Each record should be output exactly, with every character kept.

Data shown:
'''

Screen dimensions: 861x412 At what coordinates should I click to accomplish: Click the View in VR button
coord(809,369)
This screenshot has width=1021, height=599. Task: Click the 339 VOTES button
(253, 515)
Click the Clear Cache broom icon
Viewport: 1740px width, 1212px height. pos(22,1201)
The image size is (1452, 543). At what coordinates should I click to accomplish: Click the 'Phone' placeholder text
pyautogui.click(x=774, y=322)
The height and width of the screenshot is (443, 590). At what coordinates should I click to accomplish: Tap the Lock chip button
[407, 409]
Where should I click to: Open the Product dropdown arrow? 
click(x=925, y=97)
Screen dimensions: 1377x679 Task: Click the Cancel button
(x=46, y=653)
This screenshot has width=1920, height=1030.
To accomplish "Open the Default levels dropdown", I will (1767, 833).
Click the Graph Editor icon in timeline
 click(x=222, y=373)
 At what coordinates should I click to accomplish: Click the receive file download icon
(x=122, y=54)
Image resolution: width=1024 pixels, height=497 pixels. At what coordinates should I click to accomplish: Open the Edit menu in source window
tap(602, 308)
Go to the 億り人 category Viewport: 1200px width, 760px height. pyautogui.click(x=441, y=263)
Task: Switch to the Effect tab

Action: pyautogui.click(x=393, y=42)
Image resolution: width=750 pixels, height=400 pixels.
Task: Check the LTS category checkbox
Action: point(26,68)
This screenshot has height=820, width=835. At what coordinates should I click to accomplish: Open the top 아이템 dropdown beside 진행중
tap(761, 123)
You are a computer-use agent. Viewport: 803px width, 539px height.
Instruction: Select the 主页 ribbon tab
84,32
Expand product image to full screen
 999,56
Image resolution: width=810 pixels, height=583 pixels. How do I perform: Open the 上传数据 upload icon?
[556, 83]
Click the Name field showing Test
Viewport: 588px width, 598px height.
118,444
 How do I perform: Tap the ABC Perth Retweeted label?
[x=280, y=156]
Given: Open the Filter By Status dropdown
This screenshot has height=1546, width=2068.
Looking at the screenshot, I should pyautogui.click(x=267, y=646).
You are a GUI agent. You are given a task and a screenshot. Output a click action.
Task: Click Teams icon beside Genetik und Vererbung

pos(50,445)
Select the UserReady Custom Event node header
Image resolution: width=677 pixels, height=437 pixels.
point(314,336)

'''

Exercise output:
Screen dimensions: 861x412 At what coordinates should I click to accomplish: Click the View in VR button
coord(809,369)
This screenshot has width=1021, height=599. Task: Click the 339 VOTES button
(253, 515)
Click the Clear Cache broom icon
Viewport: 1740px width, 1212px height. pos(22,1201)
The image size is (1452, 543). At what coordinates should I click to accomplish: Click the 'Phone' placeholder text
pyautogui.click(x=774, y=322)
The height and width of the screenshot is (443, 590). At what coordinates should I click to accomplish: Tap the Lock chip button
[407, 409]
Where should I click to: Open the Product dropdown arrow? 
click(x=925, y=97)
Screen dimensions: 1377x679 Task: Click the Cancel button
(x=46, y=653)
This screenshot has width=1920, height=1030.
To accomplish "Open the Default levels dropdown", I will (1767, 833).
Click the Graph Editor icon in timeline
 click(x=222, y=373)
 At what coordinates should I click to accomplish: Click the receive file download icon
(x=122, y=54)
Image resolution: width=1024 pixels, height=497 pixels. At what coordinates should I click to accomplish: Open the Edit menu in source window
tap(602, 308)
Go to the 億り人 category Viewport: 1200px width, 760px height. pyautogui.click(x=441, y=263)
Task: Switch to the Effect tab

Action: pyautogui.click(x=393, y=42)
Image resolution: width=750 pixels, height=400 pixels.
Task: Check the LTS category checkbox
Action: point(26,68)
This screenshot has height=820, width=835. At what coordinates should I click to accomplish: Open the top 아이템 dropdown beside 진행중
tap(761, 123)
You are a computer-use agent. Viewport: 803px width, 539px height.
Instruction: Select the 主页 ribbon tab
84,32
Expand product image to full screen
 999,56
Image resolution: width=810 pixels, height=583 pixels. How do I perform: Open the 上传数据 upload icon?
[556, 83]
Click the Name field showing Test
Viewport: 588px width, 598px height.
118,444
 How do I perform: Tap the ABC Perth Retweeted label?
[x=280, y=156]
Given: Open the Filter By Status dropdown
This screenshot has height=1546, width=2068.
Looking at the screenshot, I should pyautogui.click(x=267, y=646).
You are a GUI agent. You are given a task and a screenshot. Output a click action.
Task: Click Teams icon beside Genetik und Vererbung

pos(50,445)
Select the UserReady Custom Event node header
Image resolution: width=677 pixels, height=437 pixels.
point(314,336)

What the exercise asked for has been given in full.